While Senator Barack Obama was on his world tour, Senator John McCain should have been busy—neither planning to speak at an Gulf Coast oil rig, visiting with the Dalai Lama, nor whining about his coverage in the press. Instead, McCain should have paid a visit to the Rio Grande Valley. There, of course, fifteen counties have just been declared federal disaster areas, thousands are still without power, and an assessed $750 million dollar clean-up task awaits. All this as a result of Hurricane Dolly.

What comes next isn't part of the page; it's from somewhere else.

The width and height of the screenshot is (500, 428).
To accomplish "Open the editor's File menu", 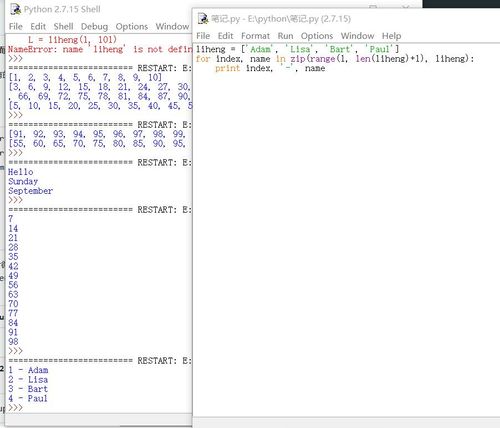I will point(203,36).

The two contrasting images of the presidential candidates would have been staggering. Imagine: Obama assuring hordes of Germans that he is “a fellow citizen of the world” in the picturesque Berlin Tiergarten; McCain, donning a slicker, assuring the citizens of South Texas that the federal government will not allow this to be another Hurricane Katrina. It would have contrasted a sprightly Obama with a sober McCain; an arrogant, high-flying orator with a person conscious of the needs of average Americans. This is exactly the message McCain has been unable to send successfully.

In addition to further delineating himself from Obama, McCain could have accomplished something else. By visiting the scene as the disaster unfolded, McCain could have silenced some critics and assured voters that his candidacy is not a continuation of the Bush administration. Bush has to this day not been able to recover from the political hit he took after Hurricane Katrina. McCain would have been politically smart to distance himself from this element of the Bush administration’s legacy.